Medical Affairs Forms and Publications


Form Description Instructions
Application for Disabled Parking Placard/Plate Special Placards and Plates are available for vehicles that transport medically disabled drivers and passengers. The Application for Disabled Placard / Plate is a two page form. You are required to complete the first page of the form only. The second page of the form is to be completed by a Massachusetts licensed physician, chiropractor or nurse practitioner. After you complete the required information, take both pages of the form to your physician, chiropractor or nurse practitioner.
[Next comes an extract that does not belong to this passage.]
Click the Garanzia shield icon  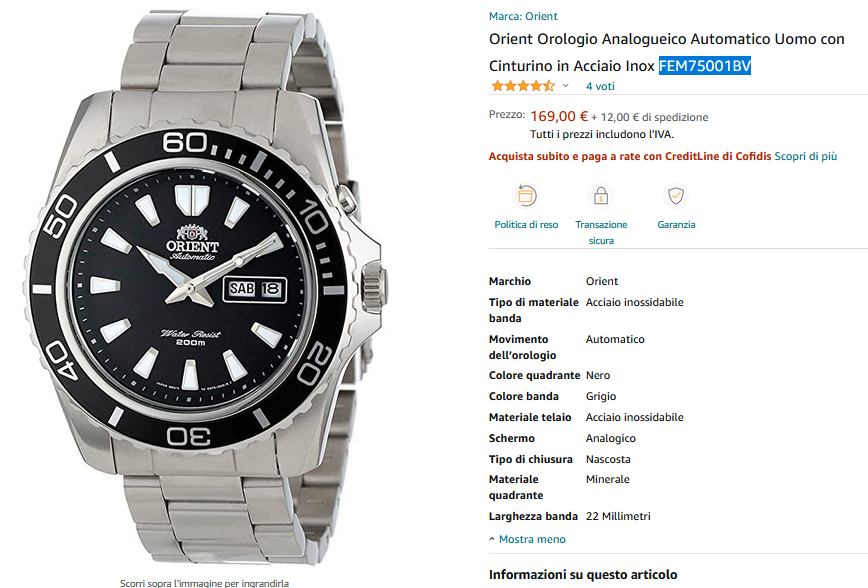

Application for Intrastate Medical Waivers To Operate Class A,B, Or C Commercial Motor Vehicles This form is used to request a medical waiver to operate Class A, B, or C Commercial Motor Vehicles. A copy of the results of a recent DOT medical examination performed pursuant to 49 CFR 391.43, upon which the examining physician has indicated that you are only qualified to operate a commercial motor vehicle with an intrastate medical waiver. Your employment driving record for the previous five years. Your current employer's letter(s) of recommendation, including a certification that you will be engaged only in intrastate commerce within the Commonwealth of Massachusetts.
Medical Evaluation Form This form is to be completed by your physician when the Registry has a question concerning your medical/physical qualification for driving. Additionally, this form may be used to regain your driving privilege after the voluntary surrender of your license. PLEASE NOTE: If your license is in revoked or suspended status, then your doctor may need to review documentation concerning your license status prior to this form being accepted. If your license is revoked or suspended, then please consult with a hearing officer or Driver Control staff prior to having this form completed. Print your full name and License or Social Security number in the appropriate space. Please sign and date the form. Have your physician complete the questions concerning your medical history.
Request for Medical Evaluation When there is a concern about a person's functional ability to operate a motor vehicle safely then it may be reported to the RMV. A valid report from anyone other than Law Enforcement or a licensed physician will trigger the need for a medical evaluation from a physician within 30 days. Information obtained directly from law enforcement or a physician is acted upon immediately. Complete the form with as much information as possible about the person and concern as possible. We need to be able to identify the person in question within our data. All forms must be signed and dated. If completed by law enforcement, then your department's name, telephone number and supervising officer's signature are required. If completed by a physician, then your Mass. Board of Registration number is required.
Vision Screening Certificate This form is used in lieu of the RMV eye exam and must be signed by an optometrist or physician. Have your eye care provider complete and sign this form in the appropriate sections.  Bring the completed Vision Screening Certificate with you when you come in to apply for or to renew your license.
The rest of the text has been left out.